Afghanistan

Taliban’s new law delivers ‘devastating blows’ to press freedom: AJSO

Afghanistan Journalists Support Organization (AJSO) in a statement condemned Taliban’s new morality law, stating that it has dealt “devastating blows” to press freedom and media activities in the country.

The organization noted that, while restrictions on freedom of expression, media, and individual liberties have steadily increased under the Taliban’s rule over the past three years, recent developments have extinguished the last remaining hopes for any degree of media freedom.

In a statement, the organization warned that the new law effectively ends the presence of the few remaining female journalists in the country’s media outlets. The law also bans the viewing or broadcasting of foreign media that depict women or even living creatures, a measure described as “the final nail in the coffin” for media work in Afghanistan.
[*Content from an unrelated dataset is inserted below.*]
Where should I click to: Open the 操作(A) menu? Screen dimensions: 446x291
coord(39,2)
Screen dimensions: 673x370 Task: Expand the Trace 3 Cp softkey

The organization added that anything deemed unfavorable by the Taliban could be censored under this new law, stifling free expression. The organization highlighted the complete ban on visual media by the Taliban, stating, “Television and internet websites without images of living beings are meaningless. Like the 1990s, only Taliban-approved Radio Voice of Sharia and publications will be allowed, while everything else falls under the prohibition of images of living creatures.”

The Afghanistan Journalists Support Organization also reacted to recent remarks by Neda Mohammad Nadim, the Taliban’s Minister of Higher Education, who stated that questions about girls’ education have been postponed indefinitely.

“In modern history, such tyranny, where even the right to question is stripped from the people, is unprecedented. Afghanistan under Taliban rule is rapidly becoming isolated from the world, turning into another North Korea,” the organization said.

The organization condemned the Taliban’s new law and the minister’s comments, calling on international human rights organizations and press freedom advocates to raise their voices against these “oppressive restrictions” in Afghanistan and to take concrete actions to prevent further erosion of freedoms.